Milić Drinčić (Teočin, Rudnička Nahiye, 1775Dublje, 14 July 1815) was a duke and revolutionary who participated in the First Serbian Uprising and Second Serbian Uprising.

Biography
At the beginning of the first Serbian uprising in 1804, he took part in Milan Obrenović's led attack on the mining town and soon achieved the rank of boluk-bashi. He distinguished himself in the battles near Čačak in 1805 and Užice in 1807.

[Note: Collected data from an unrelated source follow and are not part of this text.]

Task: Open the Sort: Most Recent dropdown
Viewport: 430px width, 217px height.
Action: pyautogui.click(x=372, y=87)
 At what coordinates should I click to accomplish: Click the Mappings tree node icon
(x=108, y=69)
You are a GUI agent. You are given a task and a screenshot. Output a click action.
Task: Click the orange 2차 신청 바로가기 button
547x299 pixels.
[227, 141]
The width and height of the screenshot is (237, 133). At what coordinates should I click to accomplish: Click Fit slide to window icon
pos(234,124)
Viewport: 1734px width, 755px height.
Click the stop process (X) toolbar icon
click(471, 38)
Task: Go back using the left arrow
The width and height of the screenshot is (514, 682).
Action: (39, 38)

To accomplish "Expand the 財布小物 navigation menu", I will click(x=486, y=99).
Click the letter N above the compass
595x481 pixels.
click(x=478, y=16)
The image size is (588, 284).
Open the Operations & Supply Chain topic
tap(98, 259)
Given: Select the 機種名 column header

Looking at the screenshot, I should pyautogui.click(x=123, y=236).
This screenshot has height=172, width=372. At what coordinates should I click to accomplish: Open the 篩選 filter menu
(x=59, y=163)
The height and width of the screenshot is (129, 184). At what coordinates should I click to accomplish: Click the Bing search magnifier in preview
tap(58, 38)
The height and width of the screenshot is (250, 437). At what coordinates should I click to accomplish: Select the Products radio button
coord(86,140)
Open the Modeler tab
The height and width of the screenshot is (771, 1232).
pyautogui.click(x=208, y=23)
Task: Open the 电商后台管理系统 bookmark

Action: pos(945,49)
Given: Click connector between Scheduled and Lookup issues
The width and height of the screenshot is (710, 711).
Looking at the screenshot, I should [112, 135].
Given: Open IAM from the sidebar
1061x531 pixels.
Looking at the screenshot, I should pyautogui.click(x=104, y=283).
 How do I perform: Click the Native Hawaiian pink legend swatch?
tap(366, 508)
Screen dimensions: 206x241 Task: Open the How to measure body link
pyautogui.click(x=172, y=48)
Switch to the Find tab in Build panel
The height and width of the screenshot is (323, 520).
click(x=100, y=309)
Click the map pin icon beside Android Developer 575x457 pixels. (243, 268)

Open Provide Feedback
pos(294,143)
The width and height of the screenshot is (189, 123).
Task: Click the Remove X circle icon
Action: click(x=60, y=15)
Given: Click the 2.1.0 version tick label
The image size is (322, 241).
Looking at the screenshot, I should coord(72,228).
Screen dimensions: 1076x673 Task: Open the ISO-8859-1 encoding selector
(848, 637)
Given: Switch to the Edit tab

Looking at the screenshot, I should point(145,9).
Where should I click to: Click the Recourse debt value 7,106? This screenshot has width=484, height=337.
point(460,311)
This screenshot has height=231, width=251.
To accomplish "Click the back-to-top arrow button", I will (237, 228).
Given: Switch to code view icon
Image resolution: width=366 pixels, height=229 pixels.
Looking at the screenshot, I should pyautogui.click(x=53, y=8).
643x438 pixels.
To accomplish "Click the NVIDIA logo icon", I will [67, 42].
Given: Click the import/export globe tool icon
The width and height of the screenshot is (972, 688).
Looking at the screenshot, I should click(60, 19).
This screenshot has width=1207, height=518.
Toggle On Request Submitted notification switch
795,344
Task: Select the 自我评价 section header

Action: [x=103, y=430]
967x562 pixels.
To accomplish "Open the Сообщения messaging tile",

At that time, Rudnička nahiye had four principalities: Brusnička, Morava, Kačer and Montenegro - headed by Milić Drinčić. The commander of all the mentioned principalities was Duke Miloš Obrenović. In 1811, he became the voivode of Podgora the Montenegrin principality (the area around Takovo), and in 1813 he did not escape but surrendered to the Turks, but he was constantly on guard and in 1814 seeing that his life was in danger he defected and hid in the mountains.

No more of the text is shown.